Everything that grows and moves vertically, that is, up or down relative to the earth's surface, is subject to radial-beam symmetry in the form of a fan of intersecting symmetry planes. Everything that grows and moves horizontally or obliquely with respect to the earth's surface is subject to bilateral symmetry.
Not only plants, but also animals are obedient to this universal law.
2.2 Justification of the causes of symmetry in plants
I was held research work, the purpose of which is to find out the reasons for the symmetry in the plant kingdom. I placed bean sprouts in two transparent tubes. One tube was placed in a horizontal position, and the other in a vertical position. A week later, I found that as soon as the root and stem grew beyond the horizontal tube, the root began to grow straight down, and the stem up. I believe that the downward growth of the root is due to gravity; stem growth upward - by the influence of light. Experiments conducted by cosmonauts aboard the orbital station under weightless conditions showed that in the absence of gravity, the habitual spatial orientation of seedlings is disturbed. Therefore, under the conditions of gravity, the presence of symmetry allows plants to take a stable position.
Conclusion: Most often, central symmetry is found in flowering plants and in gymnosperms in leaves. In axial symmetry, the largest number of plants are algae (root and leaves), green mosses (root, stem, leaves), horsetails (root, stem, leaves), club mosses (root, stem, leaves), ferns (root, leaves), gymnosperms and flowers. In mirror symmetry, plant species such as ferns (leaves), gymnosperms (stem, fruits) and flowering plants are found.
What is the main reason for the emergence of different symmetry in plants? This is the force of gravity, or gravity.

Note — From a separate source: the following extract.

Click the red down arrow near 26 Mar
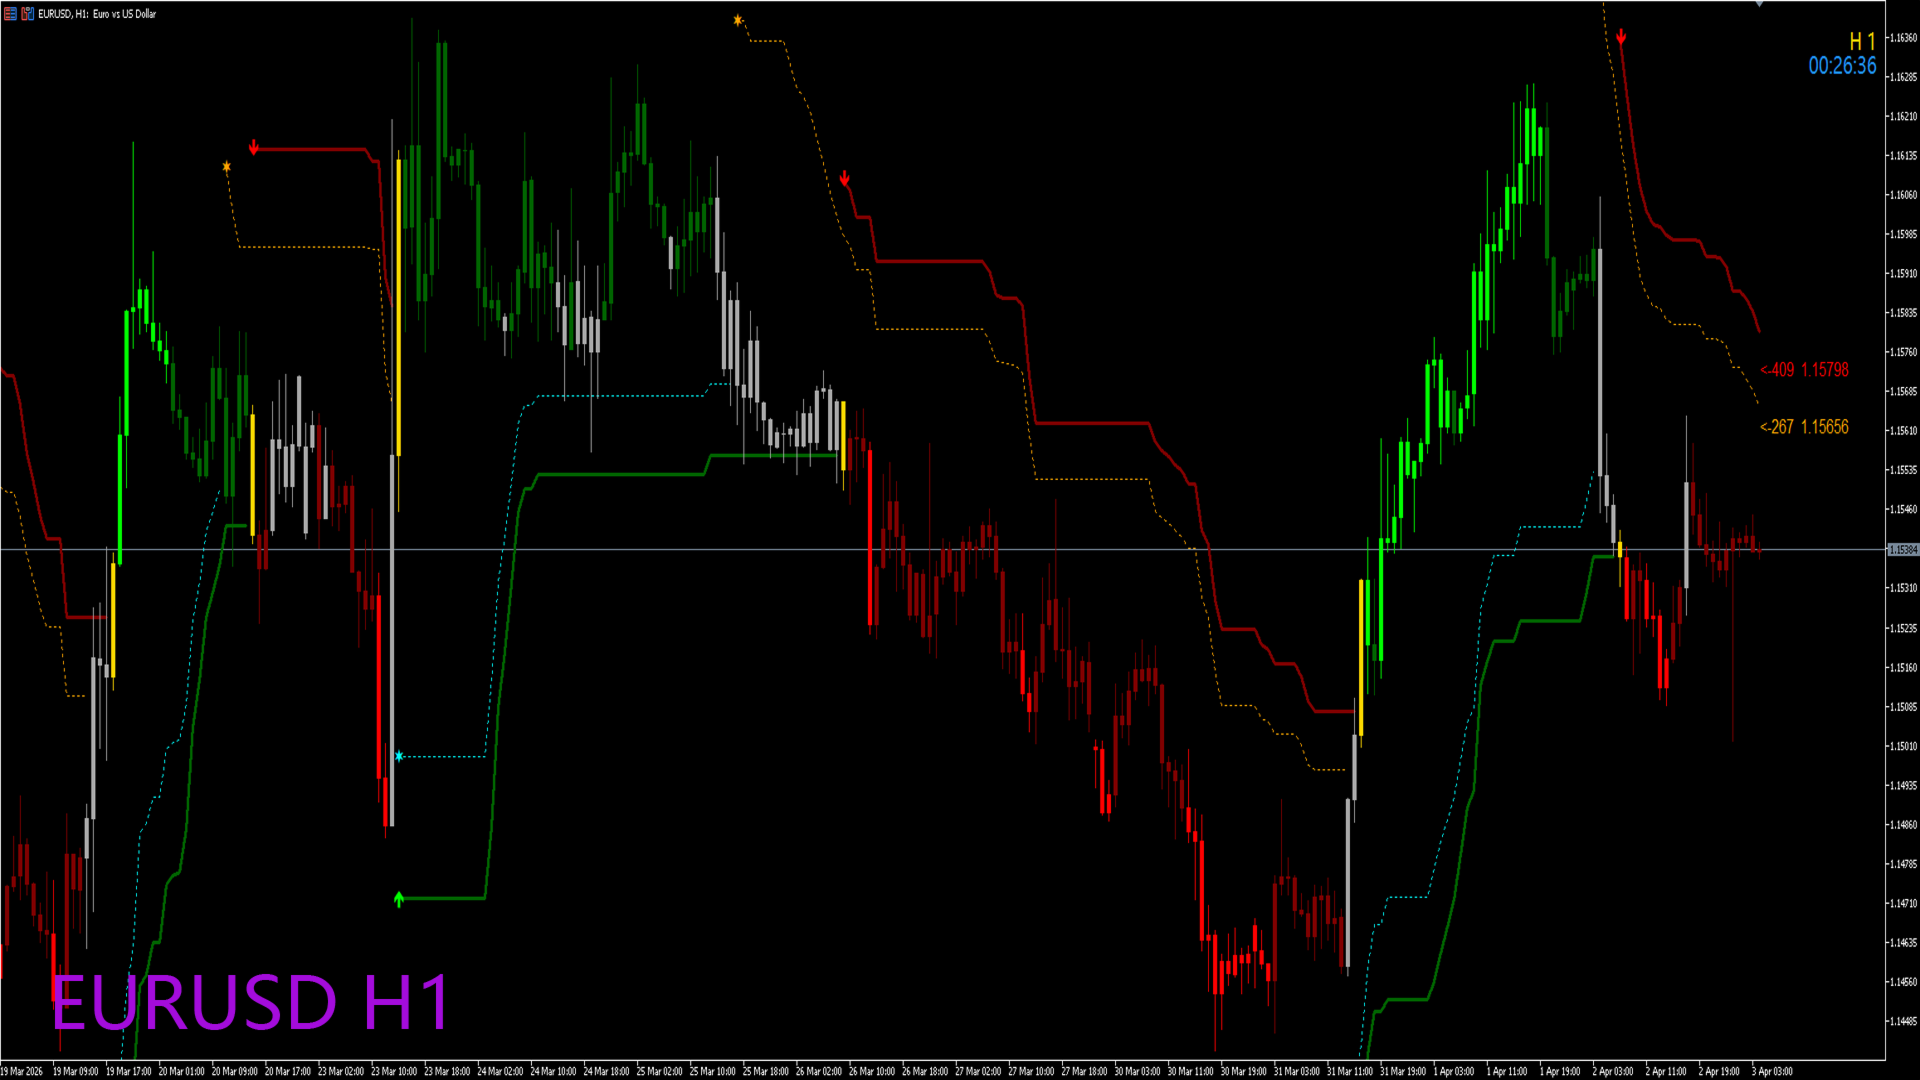[845, 179]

Studying geometry, biology and physics in high school will help me to find out more deeply the causes of symmetry in nature, to determine the type of symmetry in any plant.
Conclusion
It is difficult to find a person who would not have any idea about the symmetry that explains the presence of a certain order, patterns in the arrangement of parts of the world around. In each flower there is a similarity with others, but there is also a difference.

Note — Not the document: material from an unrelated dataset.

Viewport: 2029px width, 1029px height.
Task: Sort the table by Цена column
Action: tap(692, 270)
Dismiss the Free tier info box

Having considered and studied the above on the pages of the abstract, I can now assert: everything that grows vertically, that is, up or down relative to the earth's surface, is subject to radial-ray symmetry in the form of a fan of intersecting symmetry planes; everything that grows horizontally or obliquely with respect to the earth's surface is subject to bilateral symmetry. I also proved in practice that the orderliness and proportionality of plants is due to two factors:
Gravity;
The influence of light.
Knowledge of the geometric laws of nature is of great practical importance. We must not only learn to understand these laws, but also make them serve for the benefit of people.
In my abstract, I paid more attention to the symmetry of living nature, but this is only a small part that is accessible to my understanding. In the future, I would like to explore the world of symmetry more deeply.
Sources
1. Atanasyan L.S. Geometry 7-9. M.: Enlightenment, 2004. p. 110.
2. Atanasyan L.S. Geometry 10-11. M.: Enlightenment, 2007. p. 68.
3. Vernadsky V.I. Chemical structure of the Earth's biosphere and its environment. M., 1965.
4. Vulf G.V. Symmetry and its manifestations in nature. M., ed. Dep. Nar. com. Enlightenment, 1991. p. 135.
5. A. V. Shubnikov, Symmetry. M., 1940.
6. Urmantsev Yu.A. Symmetry in nature and the nature of symmetry. M., Thought, 1974. p. 230.
7. Shafranovsky I.I. Symmetry in nature. 2nd ed., revised. L.